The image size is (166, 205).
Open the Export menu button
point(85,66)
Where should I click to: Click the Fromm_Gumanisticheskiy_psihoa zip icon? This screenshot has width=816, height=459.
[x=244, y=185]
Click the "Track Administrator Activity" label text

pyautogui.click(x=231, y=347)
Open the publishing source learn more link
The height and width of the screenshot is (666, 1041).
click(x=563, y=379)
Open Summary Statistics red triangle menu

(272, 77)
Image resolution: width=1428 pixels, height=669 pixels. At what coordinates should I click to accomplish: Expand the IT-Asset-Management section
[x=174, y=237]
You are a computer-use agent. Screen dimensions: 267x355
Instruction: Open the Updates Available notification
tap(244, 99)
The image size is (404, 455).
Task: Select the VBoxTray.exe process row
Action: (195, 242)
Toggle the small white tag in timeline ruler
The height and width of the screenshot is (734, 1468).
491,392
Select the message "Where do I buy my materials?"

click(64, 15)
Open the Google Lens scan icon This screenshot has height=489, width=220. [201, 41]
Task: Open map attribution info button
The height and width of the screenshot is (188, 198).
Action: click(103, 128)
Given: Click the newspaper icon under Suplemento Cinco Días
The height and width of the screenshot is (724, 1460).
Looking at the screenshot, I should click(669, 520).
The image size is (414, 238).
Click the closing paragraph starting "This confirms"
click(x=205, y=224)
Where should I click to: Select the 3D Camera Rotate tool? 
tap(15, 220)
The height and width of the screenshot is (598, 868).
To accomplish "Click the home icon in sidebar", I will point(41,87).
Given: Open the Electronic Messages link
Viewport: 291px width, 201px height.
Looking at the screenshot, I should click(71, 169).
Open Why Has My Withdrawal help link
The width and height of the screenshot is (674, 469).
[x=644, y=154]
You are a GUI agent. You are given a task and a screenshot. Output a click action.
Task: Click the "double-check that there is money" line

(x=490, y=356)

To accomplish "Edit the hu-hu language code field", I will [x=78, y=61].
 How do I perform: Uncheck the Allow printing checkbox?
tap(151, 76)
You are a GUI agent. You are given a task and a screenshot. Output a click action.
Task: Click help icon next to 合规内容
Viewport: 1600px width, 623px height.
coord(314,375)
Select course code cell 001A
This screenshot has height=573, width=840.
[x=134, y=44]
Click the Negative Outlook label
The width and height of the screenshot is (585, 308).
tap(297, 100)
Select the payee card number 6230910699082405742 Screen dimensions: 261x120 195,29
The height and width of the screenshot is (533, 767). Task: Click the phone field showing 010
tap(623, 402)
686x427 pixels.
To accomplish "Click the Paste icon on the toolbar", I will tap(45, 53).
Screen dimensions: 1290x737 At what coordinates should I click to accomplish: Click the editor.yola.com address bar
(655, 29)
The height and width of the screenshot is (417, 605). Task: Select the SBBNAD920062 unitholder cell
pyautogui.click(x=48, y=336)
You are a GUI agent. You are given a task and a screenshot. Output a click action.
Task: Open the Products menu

——

Task to complete: Transcribe each of the records verbatim.

Problem solution:
The image size is (166, 205).
Open the Export menu button
point(85,66)
Where should I click to: Click the Fromm_Gumanisticheskiy_psihoa zip icon? This screenshot has width=816, height=459.
[x=244, y=185]
Click the "Track Administrator Activity" label text

pyautogui.click(x=231, y=347)
Open the publishing source learn more link
The height and width of the screenshot is (666, 1041).
click(x=563, y=379)
Open Summary Statistics red triangle menu

(272, 77)
Image resolution: width=1428 pixels, height=669 pixels. At what coordinates should I click to accomplish: Expand the IT-Asset-Management section
[x=174, y=237]
You are a computer-use agent. Screen dimensions: 267x355
Instruction: Open the Updates Available notification
tap(244, 99)
The image size is (404, 455).
Task: Select the VBoxTray.exe process row
Action: (195, 242)
Toggle the small white tag in timeline ruler
The height and width of the screenshot is (734, 1468).
491,392
Select the message "Where do I buy my materials?"

click(64, 15)
Open the Google Lens scan icon This screenshot has height=489, width=220. [201, 41]
Task: Open map attribution info button
The height and width of the screenshot is (188, 198).
Action: click(103, 128)
Given: Click the newspaper icon under Suplemento Cinco Días
The height and width of the screenshot is (724, 1460).
Looking at the screenshot, I should click(669, 520).
The image size is (414, 238).
Click the closing paragraph starting "This confirms"
click(x=205, y=224)
Where should I click to: Select the 3D Camera Rotate tool? 
tap(15, 220)
The height and width of the screenshot is (598, 868).
To accomplish "Click the home icon in sidebar", I will point(41,87).
Given: Open the Electronic Messages link
Viewport: 291px width, 201px height.
Looking at the screenshot, I should click(71, 169).
Open Why Has My Withdrawal help link
The width and height of the screenshot is (674, 469).
[x=644, y=154]
You are a GUI agent. You are given a task and a screenshot. Output a click action.
Task: Click the "double-check that there is money" line

(x=490, y=356)

To accomplish "Edit the hu-hu language code field", I will [x=78, y=61].
 How do I perform: Uncheck the Allow printing checkbox?
tap(151, 76)
You are a GUI agent. You are given a task and a screenshot. Output a click action.
Task: Click help icon next to 合规内容
Viewport: 1600px width, 623px height.
coord(314,375)
Select course code cell 001A
This screenshot has height=573, width=840.
[x=134, y=44]
Click the Negative Outlook label
The width and height of the screenshot is (585, 308).
tap(297, 100)
Select the payee card number 6230910699082405742 Screen dimensions: 261x120 195,29
The height and width of the screenshot is (533, 767). Task: Click the phone field showing 010
tap(623, 402)
686x427 pixels.
To accomplish "Click the Paste icon on the toolbar", I will tap(45, 53).
Screen dimensions: 1290x737 At what coordinates should I click to accomplish: Click the editor.yola.com address bar
(655, 29)
The height and width of the screenshot is (417, 605). Task: Select the SBBNAD920062 unitholder cell
pyautogui.click(x=48, y=336)
You are a GUI agent. You are given a task and a screenshot. Output a click action.
Task: Open the Products menu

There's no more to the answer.